*Assignment:* Among the records, which lines hold the word "computer"? Pick them out.

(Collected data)
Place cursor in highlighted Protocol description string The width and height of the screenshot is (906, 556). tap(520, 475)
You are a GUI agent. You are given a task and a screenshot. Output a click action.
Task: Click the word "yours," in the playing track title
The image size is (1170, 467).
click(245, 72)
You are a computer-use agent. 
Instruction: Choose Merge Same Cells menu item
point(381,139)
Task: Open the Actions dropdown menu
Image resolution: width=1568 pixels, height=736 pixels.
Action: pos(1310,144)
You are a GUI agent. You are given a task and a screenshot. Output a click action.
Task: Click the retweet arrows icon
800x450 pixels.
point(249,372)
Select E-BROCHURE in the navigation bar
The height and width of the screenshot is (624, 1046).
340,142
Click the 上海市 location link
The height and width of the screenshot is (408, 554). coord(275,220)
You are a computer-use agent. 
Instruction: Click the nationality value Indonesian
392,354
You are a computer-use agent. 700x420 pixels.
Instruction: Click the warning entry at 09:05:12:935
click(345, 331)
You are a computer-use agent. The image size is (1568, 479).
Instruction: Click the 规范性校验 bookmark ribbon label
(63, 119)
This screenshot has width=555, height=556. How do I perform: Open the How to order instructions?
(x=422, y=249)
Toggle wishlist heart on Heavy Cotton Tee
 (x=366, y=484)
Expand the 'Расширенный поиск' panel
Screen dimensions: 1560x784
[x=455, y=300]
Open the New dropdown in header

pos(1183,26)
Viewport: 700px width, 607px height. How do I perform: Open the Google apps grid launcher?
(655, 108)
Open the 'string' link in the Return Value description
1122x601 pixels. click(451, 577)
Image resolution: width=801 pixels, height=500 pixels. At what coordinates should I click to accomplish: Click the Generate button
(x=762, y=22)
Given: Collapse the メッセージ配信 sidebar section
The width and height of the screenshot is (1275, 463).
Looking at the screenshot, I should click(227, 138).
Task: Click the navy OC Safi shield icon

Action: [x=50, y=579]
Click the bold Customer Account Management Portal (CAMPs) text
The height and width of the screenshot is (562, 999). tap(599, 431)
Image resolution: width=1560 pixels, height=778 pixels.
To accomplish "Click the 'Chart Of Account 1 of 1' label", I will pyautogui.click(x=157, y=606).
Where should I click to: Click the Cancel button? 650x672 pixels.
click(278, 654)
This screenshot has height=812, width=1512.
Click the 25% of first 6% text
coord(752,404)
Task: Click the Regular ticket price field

*Task output:*
You are a computer-use agent. 
You are a computer-use agent. 
You are a computer-use agent. 700x420 pixels.
You are a computer-use agent. The image size is (1568, 479).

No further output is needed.